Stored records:
┌──
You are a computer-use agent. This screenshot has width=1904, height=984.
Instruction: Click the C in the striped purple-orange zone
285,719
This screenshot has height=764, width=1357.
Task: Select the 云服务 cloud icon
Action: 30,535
└──
* [How to complete this task]: Every record must be retyped so that it matches the original exactly.

* [Response]:
You are a computer-use agent. This screenshot has width=1904, height=984.
Instruction: Click the C in the striped purple-orange zone
285,719
This screenshot has height=764, width=1357.
Task: Select the 云服务 cloud icon
Action: 30,535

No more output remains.